━━━━━ DATA SUPPLIED
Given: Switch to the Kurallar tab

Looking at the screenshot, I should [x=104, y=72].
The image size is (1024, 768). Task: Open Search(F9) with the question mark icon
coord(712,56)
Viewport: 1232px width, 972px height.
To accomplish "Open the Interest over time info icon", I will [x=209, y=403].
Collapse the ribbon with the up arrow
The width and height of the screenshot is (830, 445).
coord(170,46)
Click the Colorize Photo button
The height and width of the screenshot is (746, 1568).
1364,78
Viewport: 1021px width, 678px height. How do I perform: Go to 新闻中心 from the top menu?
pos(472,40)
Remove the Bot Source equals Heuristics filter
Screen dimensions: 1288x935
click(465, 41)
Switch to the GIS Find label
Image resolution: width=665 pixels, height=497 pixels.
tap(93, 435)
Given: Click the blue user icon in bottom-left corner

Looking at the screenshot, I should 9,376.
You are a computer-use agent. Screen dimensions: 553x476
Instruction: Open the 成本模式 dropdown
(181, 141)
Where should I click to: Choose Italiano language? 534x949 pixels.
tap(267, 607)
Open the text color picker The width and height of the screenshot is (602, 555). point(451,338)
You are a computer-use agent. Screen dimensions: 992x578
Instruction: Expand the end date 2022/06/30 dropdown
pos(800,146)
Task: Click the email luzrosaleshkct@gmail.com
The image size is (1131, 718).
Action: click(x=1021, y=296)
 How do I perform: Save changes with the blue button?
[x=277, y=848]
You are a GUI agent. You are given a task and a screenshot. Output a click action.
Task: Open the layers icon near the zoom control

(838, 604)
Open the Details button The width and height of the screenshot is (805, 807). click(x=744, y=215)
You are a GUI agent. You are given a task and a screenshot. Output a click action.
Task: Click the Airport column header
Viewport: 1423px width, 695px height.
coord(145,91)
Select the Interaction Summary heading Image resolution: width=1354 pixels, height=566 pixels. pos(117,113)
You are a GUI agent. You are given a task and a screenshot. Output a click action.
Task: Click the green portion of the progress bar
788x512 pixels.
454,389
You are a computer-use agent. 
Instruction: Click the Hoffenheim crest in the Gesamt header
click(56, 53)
━━━━━━━━━━
TASK BRIEF:
Only the lines from the one that contains "How do I perform: Save" to the end of the entries above should be given again, exactly and in full.

EXERCISE OUTPUT:
 How do I perform: Save changes with the blue button?
[x=277, y=848]
You are a GUI agent. You are given a task and a screenshot. Output a click action.
Task: Open the layers icon near the zoom control

(838, 604)
Open the Details button The width and height of the screenshot is (805, 807). click(x=744, y=215)
You are a GUI agent. You are given a task and a screenshot. Output a click action.
Task: Click the Airport column header
Viewport: 1423px width, 695px height.
coord(145,91)
Select the Interaction Summary heading Image resolution: width=1354 pixels, height=566 pixels. pos(117,113)
You are a GUI agent. You are given a task and a screenshot. Output a click action.
Task: Click the green portion of the progress bar
788x512 pixels.
454,389
You are a computer-use agent. 
Instruction: Click the Hoffenheim crest in the Gesamt header
click(56, 53)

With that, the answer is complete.